Exercise description: Extract every line below, verbatim.

Information:
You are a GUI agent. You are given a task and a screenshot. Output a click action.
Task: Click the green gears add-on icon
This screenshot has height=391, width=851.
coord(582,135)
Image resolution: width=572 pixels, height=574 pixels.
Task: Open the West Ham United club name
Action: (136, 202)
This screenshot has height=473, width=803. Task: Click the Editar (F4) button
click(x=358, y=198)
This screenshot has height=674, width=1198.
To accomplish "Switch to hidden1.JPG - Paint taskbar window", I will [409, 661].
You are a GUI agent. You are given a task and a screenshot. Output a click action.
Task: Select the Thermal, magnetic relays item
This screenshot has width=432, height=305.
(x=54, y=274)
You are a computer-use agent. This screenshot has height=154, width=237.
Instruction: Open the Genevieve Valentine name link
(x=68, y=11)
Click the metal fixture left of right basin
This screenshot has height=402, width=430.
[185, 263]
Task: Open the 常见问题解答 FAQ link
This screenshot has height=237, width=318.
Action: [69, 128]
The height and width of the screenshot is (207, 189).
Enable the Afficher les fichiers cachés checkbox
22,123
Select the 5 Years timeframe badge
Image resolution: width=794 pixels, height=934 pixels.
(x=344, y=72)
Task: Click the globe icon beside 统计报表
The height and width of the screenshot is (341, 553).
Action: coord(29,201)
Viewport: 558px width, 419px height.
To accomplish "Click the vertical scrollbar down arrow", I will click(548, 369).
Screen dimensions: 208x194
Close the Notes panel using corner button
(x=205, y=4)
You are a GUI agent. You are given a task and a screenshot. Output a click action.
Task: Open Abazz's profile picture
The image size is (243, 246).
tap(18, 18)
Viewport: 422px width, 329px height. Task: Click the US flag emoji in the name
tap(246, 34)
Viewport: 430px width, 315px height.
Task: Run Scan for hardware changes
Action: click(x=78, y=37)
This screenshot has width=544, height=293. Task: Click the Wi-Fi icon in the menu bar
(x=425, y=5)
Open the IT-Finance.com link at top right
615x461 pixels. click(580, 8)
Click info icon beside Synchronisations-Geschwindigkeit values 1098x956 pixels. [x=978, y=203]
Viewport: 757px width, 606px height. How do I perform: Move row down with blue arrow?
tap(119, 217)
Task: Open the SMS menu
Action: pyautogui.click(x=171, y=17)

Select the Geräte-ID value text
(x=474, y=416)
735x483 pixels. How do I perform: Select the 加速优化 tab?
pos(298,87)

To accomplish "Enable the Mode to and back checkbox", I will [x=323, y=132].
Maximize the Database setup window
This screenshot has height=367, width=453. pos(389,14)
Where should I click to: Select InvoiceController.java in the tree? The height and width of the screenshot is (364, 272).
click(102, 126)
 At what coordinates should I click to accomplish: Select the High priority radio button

Response to this task:
You are a GUI agent. You are given a task and a screenshot. Output a click action.
Task: Click the green gears add-on icon
This screenshot has height=391, width=851.
coord(582,135)
Image resolution: width=572 pixels, height=574 pixels.
Task: Open the West Ham United club name
Action: (136, 202)
This screenshot has height=473, width=803. Task: Click the Editar (F4) button
click(x=358, y=198)
This screenshot has height=674, width=1198.
To accomplish "Switch to hidden1.JPG - Paint taskbar window", I will [409, 661].
You are a GUI agent. You are given a task and a screenshot. Output a click action.
Task: Select the Thermal, magnetic relays item
This screenshot has width=432, height=305.
(x=54, y=274)
You are a computer-use agent. This screenshot has height=154, width=237.
Instruction: Open the Genevieve Valentine name link
(x=68, y=11)
Click the metal fixture left of right basin
This screenshot has height=402, width=430.
[185, 263]
Task: Open the 常见问题解答 FAQ link
This screenshot has height=237, width=318.
Action: [69, 128]
The height and width of the screenshot is (207, 189).
Enable the Afficher les fichiers cachés checkbox
22,123
Select the 5 Years timeframe badge
Image resolution: width=794 pixels, height=934 pixels.
(x=344, y=72)
Task: Click the globe icon beside 统计报表
The height and width of the screenshot is (341, 553).
Action: coord(29,201)
Viewport: 558px width, 419px height.
To accomplish "Click the vertical scrollbar down arrow", I will click(548, 369).
Screen dimensions: 208x194
Close the Notes panel using corner button
(x=205, y=4)
You are a GUI agent. You are given a task and a screenshot. Output a click action.
Task: Open Abazz's profile picture
The image size is (243, 246).
tap(18, 18)
Viewport: 422px width, 329px height. Task: Click the US flag emoji in the name
tap(246, 34)
Viewport: 430px width, 315px height.
Task: Run Scan for hardware changes
Action: click(x=78, y=37)
This screenshot has width=544, height=293. Task: Click the Wi-Fi icon in the menu bar
(x=425, y=5)
Open the IT-Finance.com link at top right
615x461 pixels. click(580, 8)
Click info icon beside Synchronisations-Geschwindigkeit values 1098x956 pixels. [x=978, y=203]
Viewport: 757px width, 606px height. How do I perform: Move row down with blue arrow?
tap(119, 217)
Task: Open the SMS menu
Action: pyautogui.click(x=171, y=17)

Select the Geräte-ID value text
(x=474, y=416)
735x483 pixels. How do I perform: Select the 加速优化 tab?
pos(298,87)

To accomplish "Enable the Mode to and back checkbox", I will [x=323, y=132].
Maximize the Database setup window
This screenshot has height=367, width=453. pos(389,14)
Where should I click to: Select InvoiceController.java in the tree? The height and width of the screenshot is (364, 272).
click(102, 126)
 At what coordinates should I click to accomplish: Select the High priority radio button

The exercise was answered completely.